# How to complete this task:
Your task is to extract every entry that follows word for word while excluding the pictures.

# Exercise data:
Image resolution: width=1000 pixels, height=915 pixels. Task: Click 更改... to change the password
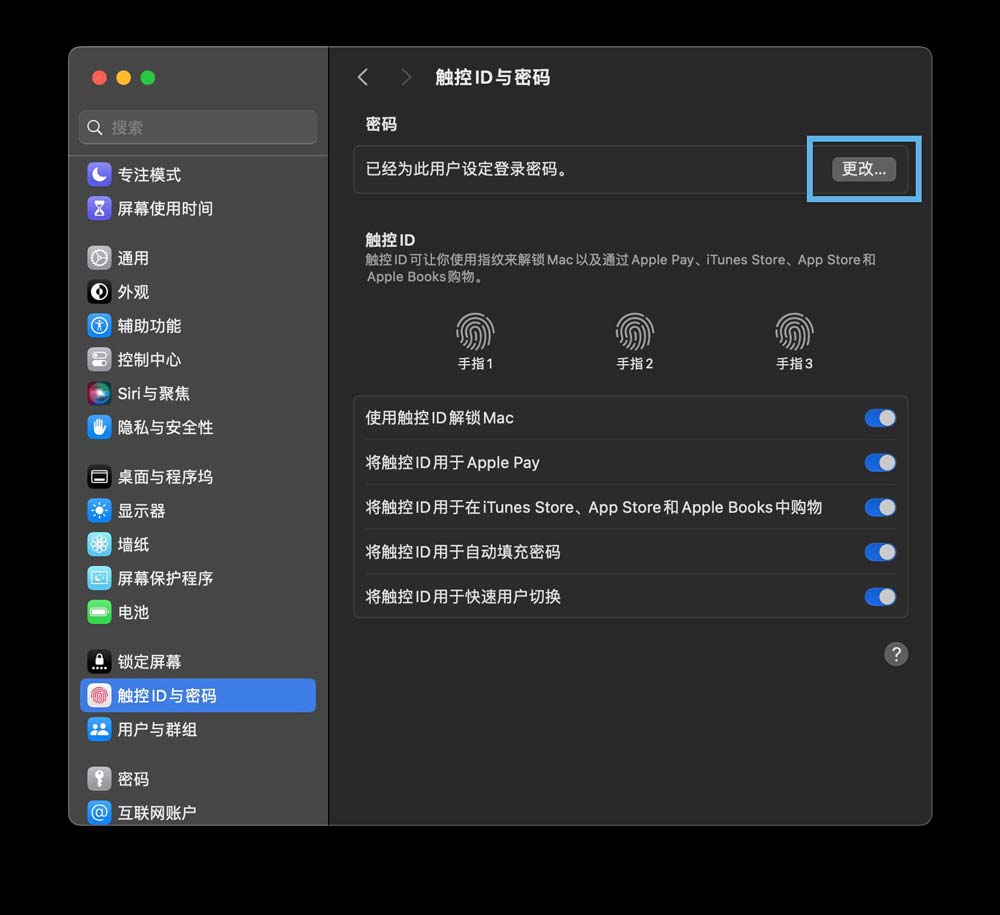coord(863,169)
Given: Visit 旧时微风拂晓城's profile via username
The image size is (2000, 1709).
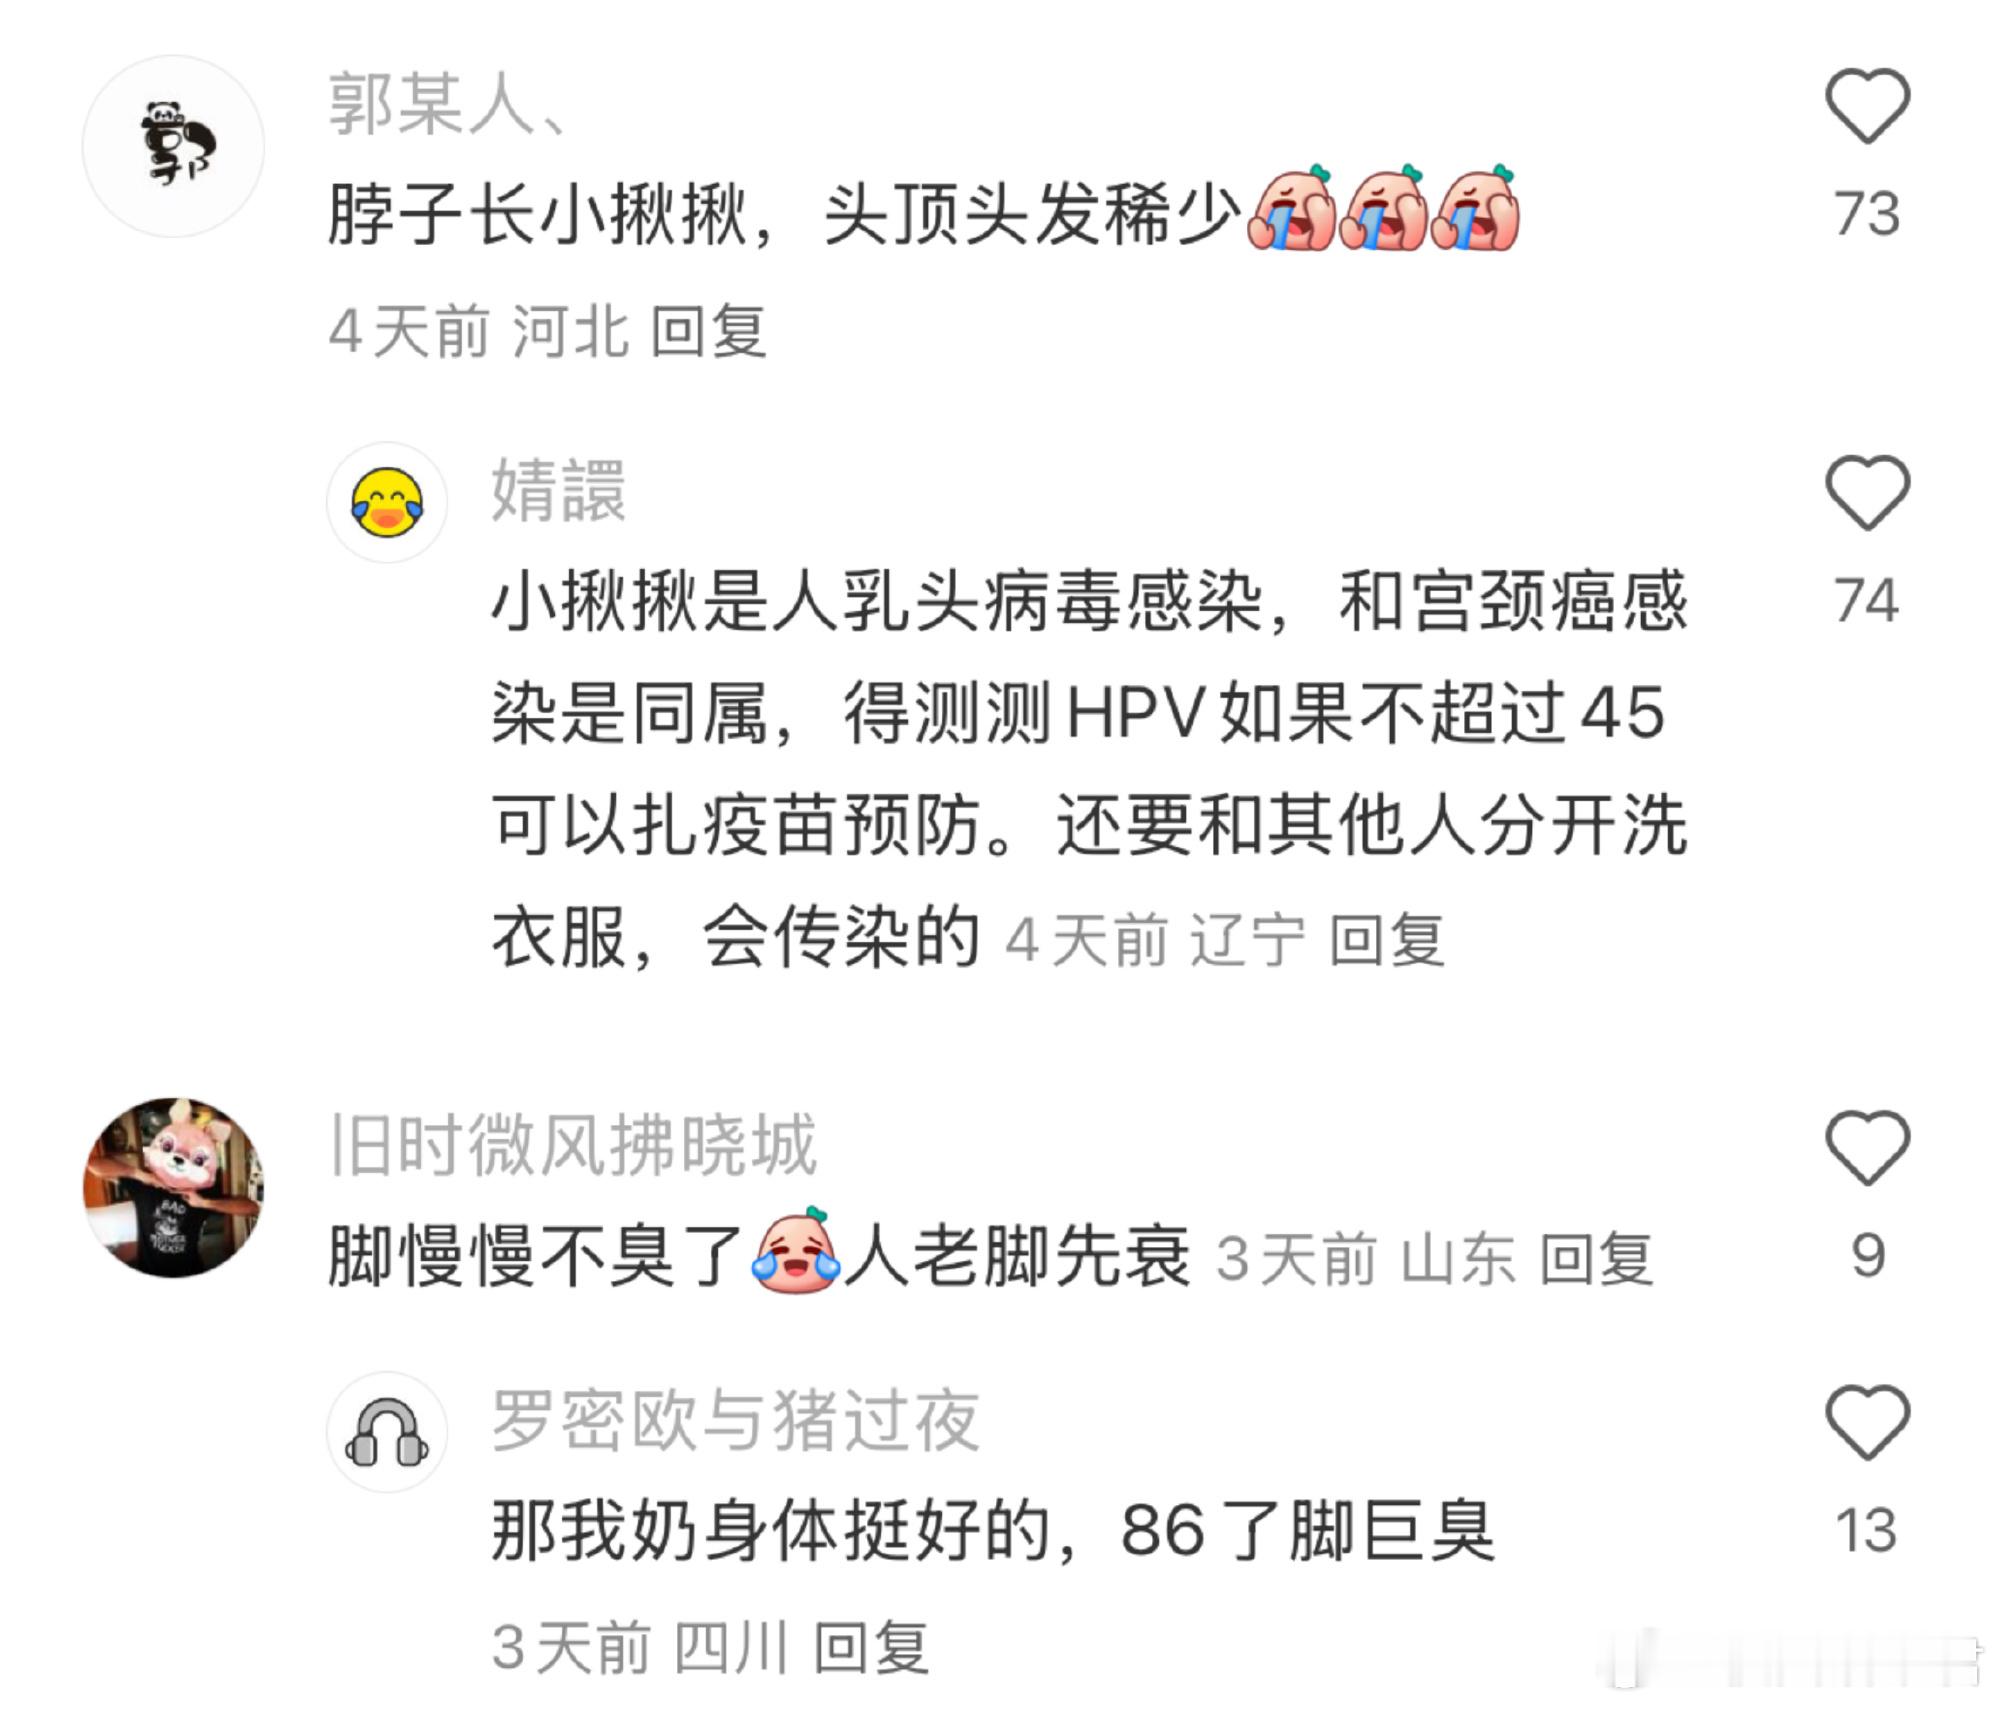Looking at the screenshot, I should (x=574, y=1145).
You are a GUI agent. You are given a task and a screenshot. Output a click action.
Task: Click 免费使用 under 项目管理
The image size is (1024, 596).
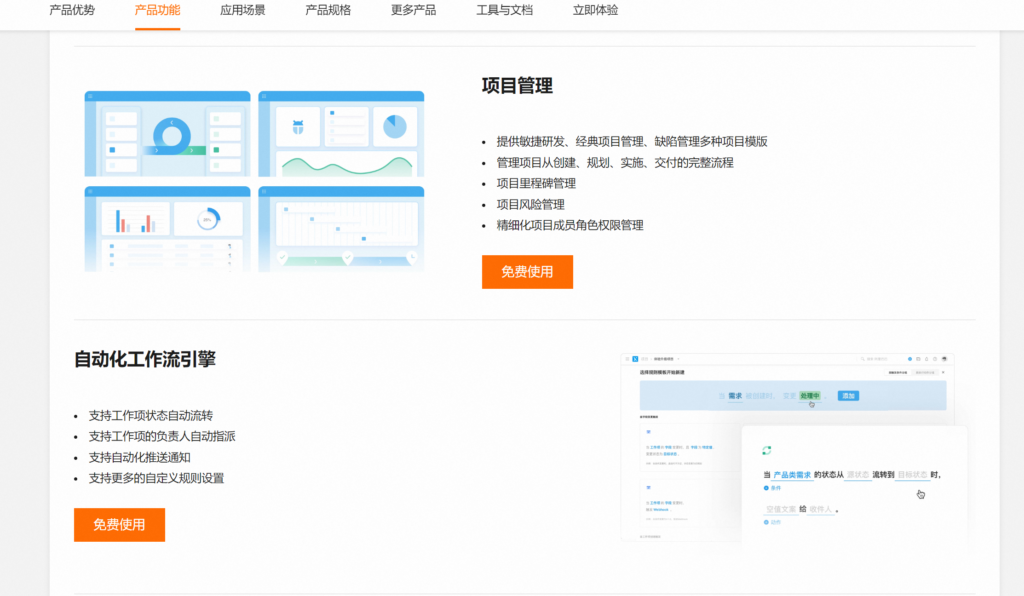(527, 271)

# Expected answer:
Image resolution: width=1000 pixels, height=915 pixels. Task: Click 更改... to change the password
coord(863,169)
Given: Visit 旧时微风拂晓城's profile via username
The image size is (2000, 1709).
Looking at the screenshot, I should (x=574, y=1145).
You are a GUI agent. You are given a task and a screenshot. Output a click action.
Task: Click 免费使用 under 项目管理
The image size is (1024, 596).
(527, 271)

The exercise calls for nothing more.